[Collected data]
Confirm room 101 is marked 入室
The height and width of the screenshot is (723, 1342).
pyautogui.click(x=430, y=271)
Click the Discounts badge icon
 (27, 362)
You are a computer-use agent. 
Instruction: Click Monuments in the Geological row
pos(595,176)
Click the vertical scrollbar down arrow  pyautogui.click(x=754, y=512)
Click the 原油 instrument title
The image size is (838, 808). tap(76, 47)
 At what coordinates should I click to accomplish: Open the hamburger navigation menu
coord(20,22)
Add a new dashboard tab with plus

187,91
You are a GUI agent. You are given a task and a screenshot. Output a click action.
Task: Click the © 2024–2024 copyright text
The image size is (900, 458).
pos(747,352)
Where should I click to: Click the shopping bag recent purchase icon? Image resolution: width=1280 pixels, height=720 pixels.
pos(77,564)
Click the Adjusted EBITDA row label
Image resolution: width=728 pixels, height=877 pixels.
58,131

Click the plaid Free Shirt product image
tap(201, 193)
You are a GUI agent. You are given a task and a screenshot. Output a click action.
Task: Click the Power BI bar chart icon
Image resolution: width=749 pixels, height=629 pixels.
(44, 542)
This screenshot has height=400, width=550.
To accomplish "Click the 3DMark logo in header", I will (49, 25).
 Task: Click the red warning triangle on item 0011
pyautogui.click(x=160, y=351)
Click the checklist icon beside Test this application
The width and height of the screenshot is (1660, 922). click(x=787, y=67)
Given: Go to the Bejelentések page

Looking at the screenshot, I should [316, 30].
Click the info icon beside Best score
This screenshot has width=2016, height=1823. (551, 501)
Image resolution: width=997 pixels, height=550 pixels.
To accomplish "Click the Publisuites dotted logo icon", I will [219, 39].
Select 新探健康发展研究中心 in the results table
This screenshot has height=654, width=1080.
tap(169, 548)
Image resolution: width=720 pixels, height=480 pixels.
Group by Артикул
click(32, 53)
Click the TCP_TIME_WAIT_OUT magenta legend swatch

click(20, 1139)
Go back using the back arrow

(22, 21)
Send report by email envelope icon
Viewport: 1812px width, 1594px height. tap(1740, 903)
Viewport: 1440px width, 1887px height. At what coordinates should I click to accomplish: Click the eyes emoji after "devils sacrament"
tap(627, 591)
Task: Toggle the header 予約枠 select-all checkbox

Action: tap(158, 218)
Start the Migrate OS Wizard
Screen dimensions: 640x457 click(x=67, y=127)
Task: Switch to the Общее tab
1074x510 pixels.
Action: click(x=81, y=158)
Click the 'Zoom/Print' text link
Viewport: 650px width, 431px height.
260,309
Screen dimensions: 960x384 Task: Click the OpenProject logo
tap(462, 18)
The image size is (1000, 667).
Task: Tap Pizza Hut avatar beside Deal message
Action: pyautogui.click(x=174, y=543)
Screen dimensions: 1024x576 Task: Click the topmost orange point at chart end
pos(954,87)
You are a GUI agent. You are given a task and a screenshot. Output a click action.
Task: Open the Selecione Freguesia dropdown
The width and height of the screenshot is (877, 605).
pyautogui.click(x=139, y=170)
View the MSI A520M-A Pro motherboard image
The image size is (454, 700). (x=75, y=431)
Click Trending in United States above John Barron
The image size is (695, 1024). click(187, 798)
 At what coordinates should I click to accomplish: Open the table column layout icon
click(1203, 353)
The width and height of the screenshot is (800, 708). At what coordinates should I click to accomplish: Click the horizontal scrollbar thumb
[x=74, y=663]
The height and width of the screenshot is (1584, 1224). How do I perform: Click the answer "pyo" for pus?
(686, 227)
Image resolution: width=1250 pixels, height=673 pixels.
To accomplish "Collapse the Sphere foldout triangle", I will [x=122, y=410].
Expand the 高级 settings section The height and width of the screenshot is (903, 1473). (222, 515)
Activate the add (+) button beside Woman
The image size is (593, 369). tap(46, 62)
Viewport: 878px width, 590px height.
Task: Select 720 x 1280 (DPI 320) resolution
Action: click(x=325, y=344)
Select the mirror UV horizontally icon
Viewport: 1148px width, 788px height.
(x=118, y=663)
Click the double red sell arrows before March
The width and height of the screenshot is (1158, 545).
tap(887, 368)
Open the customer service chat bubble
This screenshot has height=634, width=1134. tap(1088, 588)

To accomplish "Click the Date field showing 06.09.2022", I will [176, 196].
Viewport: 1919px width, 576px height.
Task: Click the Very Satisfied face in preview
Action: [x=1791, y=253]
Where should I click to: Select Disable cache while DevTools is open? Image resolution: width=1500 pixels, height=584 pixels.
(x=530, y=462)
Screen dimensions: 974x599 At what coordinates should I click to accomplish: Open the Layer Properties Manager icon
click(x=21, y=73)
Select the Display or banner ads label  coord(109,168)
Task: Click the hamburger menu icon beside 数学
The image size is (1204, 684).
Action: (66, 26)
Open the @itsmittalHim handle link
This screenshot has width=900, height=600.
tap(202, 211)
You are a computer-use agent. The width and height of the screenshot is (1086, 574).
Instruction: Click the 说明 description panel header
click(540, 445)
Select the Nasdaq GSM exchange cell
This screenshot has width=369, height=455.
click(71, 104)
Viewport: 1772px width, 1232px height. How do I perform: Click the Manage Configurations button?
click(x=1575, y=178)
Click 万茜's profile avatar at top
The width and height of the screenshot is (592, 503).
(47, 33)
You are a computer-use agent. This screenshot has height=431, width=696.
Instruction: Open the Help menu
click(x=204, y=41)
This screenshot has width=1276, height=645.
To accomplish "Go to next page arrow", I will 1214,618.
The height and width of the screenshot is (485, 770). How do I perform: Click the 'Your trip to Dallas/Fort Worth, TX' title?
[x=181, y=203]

Task requirements:
Every record above must be duplicated exactly.

Reply to the task:
Confirm room 101 is marked 入室
The height and width of the screenshot is (723, 1342).
pyautogui.click(x=430, y=271)
Click the Discounts badge icon
 (27, 362)
You are a computer-use agent. 
Instruction: Click Monuments in the Geological row
pos(595,176)
Click the vertical scrollbar down arrow  pyautogui.click(x=754, y=512)
Click the 原油 instrument title
The image size is (838, 808). tap(76, 47)
 At what coordinates should I click to accomplish: Open the hamburger navigation menu
coord(20,22)
Add a new dashboard tab with plus

187,91
You are a GUI agent. You are given a task and a screenshot. Output a click action.
Task: Click the © 2024–2024 copyright text
The image size is (900, 458).
pos(747,352)
Where should I click to: Click the shopping bag recent purchase icon? Image resolution: width=1280 pixels, height=720 pixels.
pos(77,564)
Click the Adjusted EBITDA row label
Image resolution: width=728 pixels, height=877 pixels.
58,131

Click the plaid Free Shirt product image
tap(201, 193)
You are a GUI agent. You are given a task and a screenshot. Output a click action.
Task: Click the Power BI bar chart icon
Image resolution: width=749 pixels, height=629 pixels.
(44, 542)
This screenshot has height=400, width=550.
To accomplish "Click the 3DMark logo in header", I will (49, 25).
 Task: Click the red warning triangle on item 0011
pyautogui.click(x=160, y=351)
Click the checklist icon beside Test this application
The width and height of the screenshot is (1660, 922). click(x=787, y=67)
Given: Go to the Bejelentések page

Looking at the screenshot, I should [316, 30].
Click the info icon beside Best score
This screenshot has width=2016, height=1823. (551, 501)
Image resolution: width=997 pixels, height=550 pixels.
To accomplish "Click the Publisuites dotted logo icon", I will [219, 39].
Select 新探健康发展研究中心 in the results table
This screenshot has height=654, width=1080.
tap(169, 548)
Image resolution: width=720 pixels, height=480 pixels.
Group by Артикул
click(32, 53)
Click the TCP_TIME_WAIT_OUT magenta legend swatch

click(20, 1139)
Go back using the back arrow

(22, 21)
Send report by email envelope icon
Viewport: 1812px width, 1594px height. tap(1740, 903)
Viewport: 1440px width, 1887px height. At what coordinates should I click to accomplish: Click the eyes emoji after "devils sacrament"
tap(627, 591)
Task: Toggle the header 予約枠 select-all checkbox

Action: tap(158, 218)
Start the Migrate OS Wizard
Screen dimensions: 640x457 click(x=67, y=127)
Task: Switch to the Общее tab
1074x510 pixels.
Action: click(x=81, y=158)
Click the 'Zoom/Print' text link
Viewport: 650px width, 431px height.
260,309
Screen dimensions: 960x384 Task: Click the OpenProject logo
tap(462, 18)
The image size is (1000, 667).
Task: Tap Pizza Hut avatar beside Deal message
Action: pyautogui.click(x=174, y=543)
Screen dimensions: 1024x576 Task: Click the topmost orange point at chart end
pos(954,87)
You are a GUI agent. You are given a task and a screenshot. Output a click action.
Task: Open the Selecione Freguesia dropdown
The width and height of the screenshot is (877, 605).
pyautogui.click(x=139, y=170)
View the MSI A520M-A Pro motherboard image
The image size is (454, 700). (x=75, y=431)
Click Trending in United States above John Barron
The image size is (695, 1024). click(187, 798)
 At what coordinates should I click to accomplish: Open the table column layout icon
click(1203, 353)
The width and height of the screenshot is (800, 708). At what coordinates should I click to accomplish: Click the horizontal scrollbar thumb
[x=74, y=663]
The height and width of the screenshot is (1584, 1224). How do I perform: Click the answer "pyo" for pus?
(686, 227)
Image resolution: width=1250 pixels, height=673 pixels.
To accomplish "Collapse the Sphere foldout triangle", I will [x=122, y=410].
Expand the 高级 settings section The height and width of the screenshot is (903, 1473). (222, 515)
Activate the add (+) button beside Woman
The image size is (593, 369). tap(46, 62)
Viewport: 878px width, 590px height.
Task: Select 720 x 1280 (DPI 320) resolution
Action: click(x=325, y=344)
Select the mirror UV horizontally icon
Viewport: 1148px width, 788px height.
(x=118, y=663)
Click the double red sell arrows before March
The width and height of the screenshot is (1158, 545).
tap(887, 368)
Open the customer service chat bubble
This screenshot has height=634, width=1134. tap(1088, 588)

To accomplish "Click the Date field showing 06.09.2022", I will [176, 196].
Viewport: 1919px width, 576px height.
Task: Click the Very Satisfied face in preview
Action: [x=1791, y=253]
Where should I click to: Select Disable cache while DevTools is open? Image resolution: width=1500 pixels, height=584 pixels.
(x=530, y=462)
Screen dimensions: 974x599 At what coordinates should I click to accomplish: Open the Layer Properties Manager icon
click(x=21, y=73)
Select the Display or banner ads label  coord(109,168)
Task: Click the hamburger menu icon beside 数学
The image size is (1204, 684).
Action: (66, 26)
Open the @itsmittalHim handle link
This screenshot has width=900, height=600.
tap(202, 211)
You are a computer-use agent. The width and height of the screenshot is (1086, 574).
Instruction: Click the 说明 description panel header
click(540, 445)
Select the Nasdaq GSM exchange cell
This screenshot has width=369, height=455.
click(71, 104)
Viewport: 1772px width, 1232px height. How do I perform: Click the Manage Configurations button?
click(x=1575, y=178)
Click 万茜's profile avatar at top
The width and height of the screenshot is (592, 503).
(47, 33)
You are a computer-use agent. This screenshot has height=431, width=696.
Instruction: Open the Help menu
click(x=204, y=41)
This screenshot has width=1276, height=645.
To accomplish "Go to next page arrow", I will 1214,618.
The height and width of the screenshot is (485, 770). How do I perform: Click the 'Your trip to Dallas/Fort Worth, TX' title?
[x=181, y=203]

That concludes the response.